例えばわかりやすく肉じゃがシリーズで説明しよう。
一番低レベルな料理の『肉じゃが』。これは『肉』『ジャガイモ』『醤油』の3つのアイテムで作られる。
この時、肉はどんな肉でも良いし、ジャガイモも『まおー様の馬鈴薯(普通に手に入る、T2)』『バロン・ポテト(ポテトモンスターが落とすドロップアイテム、T5)』『伝説のジャガイモ(レイド級モンスターが落とすレアドロップ品、T7)』のどれを使っても構わない。醤油も同じだ。そしてまったく価値が同じになる。

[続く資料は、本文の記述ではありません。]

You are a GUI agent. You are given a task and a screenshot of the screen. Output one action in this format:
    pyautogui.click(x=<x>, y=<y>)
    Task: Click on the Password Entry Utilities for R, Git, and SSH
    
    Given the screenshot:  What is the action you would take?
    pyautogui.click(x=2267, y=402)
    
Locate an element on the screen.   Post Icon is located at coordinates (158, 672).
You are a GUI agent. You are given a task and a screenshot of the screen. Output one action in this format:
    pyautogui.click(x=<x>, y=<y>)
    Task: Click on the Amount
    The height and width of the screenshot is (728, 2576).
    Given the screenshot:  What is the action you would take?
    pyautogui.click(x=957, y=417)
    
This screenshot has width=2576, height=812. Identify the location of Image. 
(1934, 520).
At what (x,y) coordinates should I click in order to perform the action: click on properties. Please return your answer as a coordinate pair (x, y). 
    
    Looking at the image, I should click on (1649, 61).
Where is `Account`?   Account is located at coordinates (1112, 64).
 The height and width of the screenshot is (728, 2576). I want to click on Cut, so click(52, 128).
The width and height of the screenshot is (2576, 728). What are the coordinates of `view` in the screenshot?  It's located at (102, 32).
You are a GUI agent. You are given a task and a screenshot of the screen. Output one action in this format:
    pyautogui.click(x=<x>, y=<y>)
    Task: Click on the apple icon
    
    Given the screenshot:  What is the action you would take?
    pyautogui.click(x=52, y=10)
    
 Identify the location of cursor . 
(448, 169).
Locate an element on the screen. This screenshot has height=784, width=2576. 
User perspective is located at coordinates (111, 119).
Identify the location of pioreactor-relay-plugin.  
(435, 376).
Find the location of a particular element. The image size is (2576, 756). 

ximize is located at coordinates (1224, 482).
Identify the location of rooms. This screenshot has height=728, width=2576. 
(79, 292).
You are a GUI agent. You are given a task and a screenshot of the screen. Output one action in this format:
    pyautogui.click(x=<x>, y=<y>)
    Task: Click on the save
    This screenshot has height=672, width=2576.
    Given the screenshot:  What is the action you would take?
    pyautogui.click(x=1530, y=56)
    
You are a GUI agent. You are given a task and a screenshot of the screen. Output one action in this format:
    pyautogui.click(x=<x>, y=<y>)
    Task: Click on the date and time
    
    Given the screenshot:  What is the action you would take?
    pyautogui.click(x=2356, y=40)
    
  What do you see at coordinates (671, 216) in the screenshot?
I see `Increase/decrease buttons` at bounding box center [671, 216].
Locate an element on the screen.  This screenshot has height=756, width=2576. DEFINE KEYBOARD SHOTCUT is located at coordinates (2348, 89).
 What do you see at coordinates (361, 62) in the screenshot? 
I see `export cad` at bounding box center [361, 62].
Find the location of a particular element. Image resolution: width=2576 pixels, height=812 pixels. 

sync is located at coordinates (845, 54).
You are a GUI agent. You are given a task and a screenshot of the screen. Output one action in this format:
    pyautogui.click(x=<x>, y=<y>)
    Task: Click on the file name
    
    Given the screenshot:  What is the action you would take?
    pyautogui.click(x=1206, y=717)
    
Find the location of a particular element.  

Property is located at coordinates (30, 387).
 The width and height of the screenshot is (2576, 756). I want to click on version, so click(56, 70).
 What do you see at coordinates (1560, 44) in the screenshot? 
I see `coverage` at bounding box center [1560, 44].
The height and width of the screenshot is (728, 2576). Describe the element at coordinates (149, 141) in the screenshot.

ジャガイモには全て【野菜】【ジャガイモ】タグがついており、野菜を素材とする料理に使う事が出来るのだ。
それよりさらに上級の『高級肉じゃが』になると、ランクの低い素材が使えなくなってくるのだ。肉についてもある一定以上の素材でないといけない上に、ジャガイモも『まおー様の馬鈴薯』が使えなくなるのである。
最高級の『スーパー肉じゃが』になると、能力値上昇効果がつき、仕様素材も『ギガオックスの肉』『伝説のジャガイモ』『伝説の醤油(T9)』と高級素材を使って完成するのだ。
さて……上で色々とタグの事を書いたのだが、この時とんでもなくむなしい事が起こる。
例えば野菜サラダ【野菜】×4、【調味料】×1と言うシンプルな料理なのだが……この時『まおー様の馬鈴薯』を4つと『カレー粉』×1で完成してしまうのである。
見た目はきちんとした料理だし、使用時には何の問題もないのだが、ジャガイモ要素は一切なくトマトやレタスなどの『一般的な』料理ができてしまうのだった。
「……それは色々と大変よね。素材は価格が少しずつ変わっていくし、どれが儲かりやすいか考えるのが面倒そうだし……。」
「それは問題ない。そんな事もあろうかと俺達は素材アイテムの値段と販売アイテムの値段を監視して、どのアイテムがどれぐらいの儲けを出すか計算するソフトを作ったのだから。」